L’apertura del fronte israelo-iraniano ha rimesso in subbuglio i mercati petroliferi. Il Brent ha ripreso quota, il 10% in più, stabilizzandosi intorno ai 75 dollari al barile. E così, a cascata, salgono anche le quotazioni dei prodotti raffinati nel Mediterraneo. La benzina aumenta di due centesimi al litro, il gasolio di tre. Alla pompa, dopo due settimane, la benzina torna a superare la soglia psicologica dell’1,7 euro al litro, mentre il gasolio riprende a marciare sopra 1,6.
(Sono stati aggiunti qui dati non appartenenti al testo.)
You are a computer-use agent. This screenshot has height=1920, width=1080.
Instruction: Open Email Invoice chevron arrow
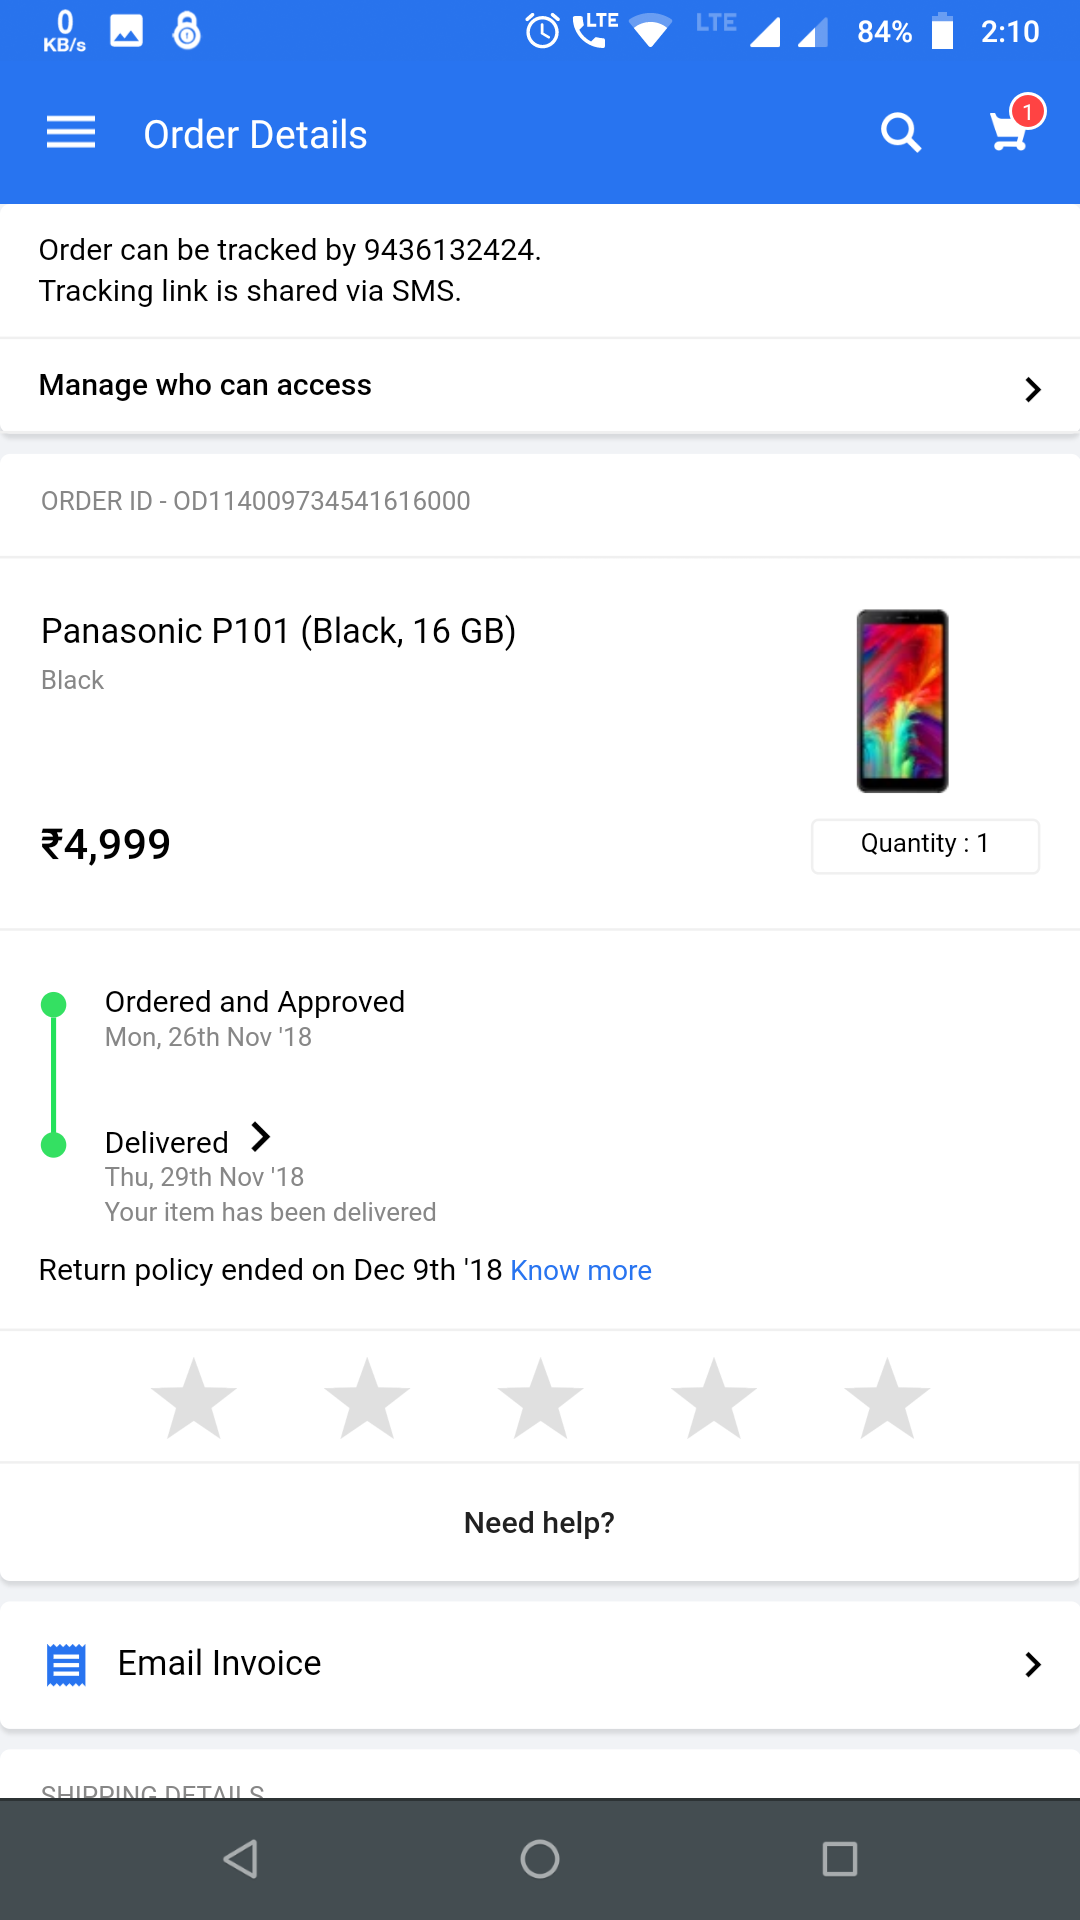(1033, 1665)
Eni, tanto per non perdere il vizio, ha alzato i prezzi consigliati di un centesimo. IP e Q8 di due sul gasolio. E i numeri, snocciolati da Staffetta Quotidiana, parlano chiaro: benzina self service a 1,707 euro, diesel a 1,605. Al servito si sale a 1,846 euro per la benzina, 1,745 per il gasolio. Le pompe bianche restano un filo più basse, ma di poco. Solo Gpl e metano danno un minimo di respiro.
Così funziona il mercato dell’oro nero: ogni scusa è buona per gonfiare i prezzi. Una crisi geopolitica a Teheran, una nave in avaria a Hormuz, due esercitazioni a largo del Mar Rosso: la benzina sale. Poi quando la crisi rientra, la discesa è lenta come il caffè che esce dalla moka.
Ma, a ben vedere, non è solo colpa delle guerre. Il giochino lo conosciamo: i prezzi salgono subito appena qualcuno starnutisce in Medio Oriente; per scendere, invece, ci vogliono mesi. E mentre a Roma si discute di bonus carburante e di riduzione delle accise — sempre promesse e mai mantenute — il pieno torna a essere una tassa indiretta che pesa sulle spalle di chi lavora, di chi si muove, di chi non può permettersi di lasciare l’auto ferma.
Il resto sono chiacchiere da convegno. Perché, alla fine, il carburante in Italia funziona come il prezzemolo: lo metti ovunque e paghi sempre di più. E ogni nuova crisi, che sia a Gaza, a Teheran o a Kiev, diventa il pretesto perfetto per far ripartire la solita manovella.